Em nota, Itamaraty afirma que textos dá tratamento inadequado a questões relevantes das negociações

Reuters,

20 de maio de 2008 | 17h58

A nova proposta da Organização Mundial de Comércio (OMC) para avançar com a Rodada Doha de negociações comerciais ainda precisa melhorar muito, afirmou nesta terça-feira, 20, o Ministério das Relações Exteriores.  Os textos revisados divulgados na segunda-feira são inadequados em relação a subsídios e tarifas agrícolas de países ricos, informou o Itamaraty em um comunicado.  "O texto dá tratamento ainda inadequado a pontos relevantes das negociações.
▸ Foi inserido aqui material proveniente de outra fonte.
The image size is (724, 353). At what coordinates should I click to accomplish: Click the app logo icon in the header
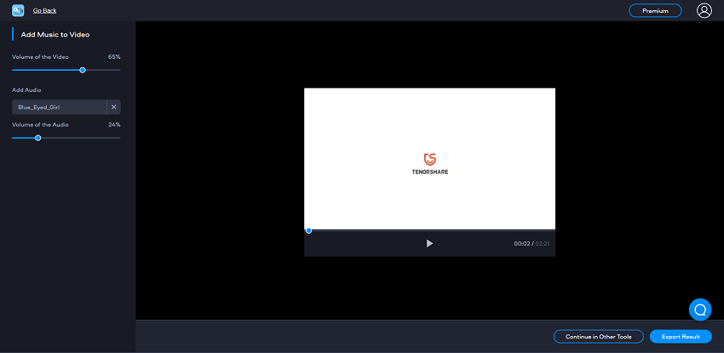coord(17,10)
Permanecem indefinidas questões centrais como os limites para os subsídios e para as tarifas nas economias mais avançadas e que mais distorcem os mercados", diz o comunicado.  O Brasil lidera o grupo de países em desenvolvimento conhecido como G-20 nas negociações para convencer as nações ricas sobre um acordo agrícola mais liberal.  "(O ministro Celso Amorim) notou restar trabalho importante a ser desenvolvido nos próximos dias no sentido de aprimorar os textos ontem circulados, para que possam ser uma base efetiva para as negociações ministeriais", completa.  Os textos revisados são a mais recente etapa na Rodada de Doha, lançada no final de 2001. Mas as negociações desde então têm sido difíceis, uma vez que países em desenvolvimento e desenvolvidos não conseguem entrar em acordo, especialmente em temas agrícolas.  "Ao tomar conhecimento dos textos, o ministro Celso Amorim afirmou que o Brasil permanece desejoso de um resultado da Rodada, ainda em 2008, que seja proporcional, equilibrado e que viabilize as metas de desenvolvimento econômico e justiça social nos países menos favorecidos", diz o comunicado.